Many of the world’s nations are set to meet in Paris this December to hash out a climate change deal. But how did we get ourselves into this mess? Who’s most responsible? What do scientists say about the future?

The Global Carbon Atlas is a pretty good place to understand the whole thing. Based on a range of authoritative data, it maps emissions historically and from different causes, shows how countries contributed, and explains the consequences of different methods to fix the problem.


Click on the “future” tag in the “outreach” section, then play with the toggle on the right hand side, moving future emissions up and down. With carbon dioxide levels at 400 parts per million, temperatures rise only between 0.9 and 2.3 degrees centigrade above pre-industrial levels (scientists generally see 2 degrees as a relatively safe limit).
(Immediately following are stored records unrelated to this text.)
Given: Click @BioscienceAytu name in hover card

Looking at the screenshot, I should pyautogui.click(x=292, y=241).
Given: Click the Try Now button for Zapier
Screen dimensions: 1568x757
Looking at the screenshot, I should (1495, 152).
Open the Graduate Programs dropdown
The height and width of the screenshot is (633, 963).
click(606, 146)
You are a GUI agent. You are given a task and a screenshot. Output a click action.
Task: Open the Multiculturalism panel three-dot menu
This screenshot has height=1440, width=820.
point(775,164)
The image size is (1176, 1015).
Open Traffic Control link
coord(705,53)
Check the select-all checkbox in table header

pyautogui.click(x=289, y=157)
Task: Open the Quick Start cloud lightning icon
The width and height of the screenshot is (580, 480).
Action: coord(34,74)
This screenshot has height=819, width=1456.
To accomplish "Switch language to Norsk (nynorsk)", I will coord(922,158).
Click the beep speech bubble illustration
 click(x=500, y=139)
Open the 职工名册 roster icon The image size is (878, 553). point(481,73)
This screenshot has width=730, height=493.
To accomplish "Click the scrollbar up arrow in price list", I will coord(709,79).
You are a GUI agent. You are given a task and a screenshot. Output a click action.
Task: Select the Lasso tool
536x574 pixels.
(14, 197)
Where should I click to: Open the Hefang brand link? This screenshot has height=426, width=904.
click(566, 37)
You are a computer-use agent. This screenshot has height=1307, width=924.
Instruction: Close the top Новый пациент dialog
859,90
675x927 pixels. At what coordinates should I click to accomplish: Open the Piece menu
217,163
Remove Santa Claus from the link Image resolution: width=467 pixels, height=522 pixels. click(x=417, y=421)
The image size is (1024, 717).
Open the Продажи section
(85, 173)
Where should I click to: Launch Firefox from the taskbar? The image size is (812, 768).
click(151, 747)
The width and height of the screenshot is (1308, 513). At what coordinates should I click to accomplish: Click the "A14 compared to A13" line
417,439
Forty percent of Arctic ice melts and sea levels rise by an average of half a meter. But it’s not too bad, relatively speaking. At 700 ppm, vegetation becomes less efficient at trapping CO2 from the atmosphere (increasing climate effects) and global flooding increases 10 times over what we have today. It’s bad. At 900 ppm … you don’t really want to know.

The emissions mapping section is a little more complex. Toggle the timeline at the bottom and see how countries’ emissions change over time relative to each other. Also see how countries rank for cumulative emissions–an important data point in Paris, as developing countries argue that they’ve released less carbon historically and therefore should have greater leeway going forward.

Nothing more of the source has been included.